Artikel und Pressemitteilungen - Archiv 2010

Luzernerinnen und Luzerner sollen bei den Spitälern weiter mitentscheiden können

Archiv: 19. Januar 2010

Ein überparteiliches Komitee kämpft gegen den Verkauf der Luzerner Spitalbauten. Der Kanton soll diese behalten, damit die Mitsprache der Bevölkerung erhalten bleibt. Stimmen die Luzernerinnen und Luzerner am 7. März 2010 für den Verkauf der Spitalbauten, werden sie in Zukunft nichts mehr zur Spitalplanung im Kanton sagen können.

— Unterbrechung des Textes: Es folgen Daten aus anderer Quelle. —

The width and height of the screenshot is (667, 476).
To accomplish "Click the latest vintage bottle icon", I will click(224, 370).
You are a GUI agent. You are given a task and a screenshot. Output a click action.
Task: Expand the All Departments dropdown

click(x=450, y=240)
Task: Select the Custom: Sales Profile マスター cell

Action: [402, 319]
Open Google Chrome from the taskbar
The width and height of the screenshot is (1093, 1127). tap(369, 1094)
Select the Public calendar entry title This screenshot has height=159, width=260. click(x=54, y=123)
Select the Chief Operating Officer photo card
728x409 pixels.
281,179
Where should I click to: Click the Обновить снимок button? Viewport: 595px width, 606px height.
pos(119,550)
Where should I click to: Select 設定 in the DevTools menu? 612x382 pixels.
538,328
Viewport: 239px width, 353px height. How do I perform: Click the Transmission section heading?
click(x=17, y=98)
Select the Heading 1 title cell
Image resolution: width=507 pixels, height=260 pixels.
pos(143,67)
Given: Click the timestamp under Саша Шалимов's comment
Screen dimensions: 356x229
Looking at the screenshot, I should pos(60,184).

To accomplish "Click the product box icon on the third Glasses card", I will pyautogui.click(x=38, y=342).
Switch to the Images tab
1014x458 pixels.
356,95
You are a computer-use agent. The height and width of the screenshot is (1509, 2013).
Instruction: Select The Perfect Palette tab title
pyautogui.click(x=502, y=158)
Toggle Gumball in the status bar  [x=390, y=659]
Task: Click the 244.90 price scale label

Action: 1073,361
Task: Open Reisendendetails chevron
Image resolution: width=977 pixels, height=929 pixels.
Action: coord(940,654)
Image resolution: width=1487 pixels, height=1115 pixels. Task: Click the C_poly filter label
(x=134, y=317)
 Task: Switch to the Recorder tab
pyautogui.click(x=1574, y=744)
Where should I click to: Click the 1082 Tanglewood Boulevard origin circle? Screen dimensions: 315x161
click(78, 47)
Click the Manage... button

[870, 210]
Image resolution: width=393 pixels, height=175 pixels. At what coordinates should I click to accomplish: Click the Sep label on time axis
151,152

Medienmitteilung "Komitee Mitsprache erhalten - Nein zum Verkauf unserer Spitäler"

Flyer: Nein zum Verkauf der Mitsprache!
Flyer: Nein zur Veräusserung der Spitalbauten!
Die Diskussionen um das Spital Wolhusen haben gezeigt, wie wichtig der Bevölkerung die Spitäler sind. Wo welche Angebote bestehen, ist nicht einfach eine organisatorische oder betriebswirtschaftliche Frage, sondern interessiert eine breite Öffentlichkeit. Die Debatte um den Planungsbericht Spitalbauten hat zudem gezeigt, dass die Interessen des Spitalrates und der VolksvertreterInnen in verschiedenen Fragen auseinandergehen, weil der Spitalrat in vielen Fragen eine enge Wirtschaftsoptik hat. Wenn jetzt die Spitalbauten an die Luzerner Spitäler übertragen werden, so wird in Zukunft der Spitalrat auch die Spitalbauten - und damit die Angebote und deren Standorte - selber planen. Der Regierungsrat wird dabei noch gewisse Mitsprachemöglichkeiten haben, der Kantonsrat noch eine minime und die Bevölkerung gar keine mehr. Dabei stehen in den nächsten Jahren Investitionen in die Spitäler im Umfang von rund 800 Millionen an.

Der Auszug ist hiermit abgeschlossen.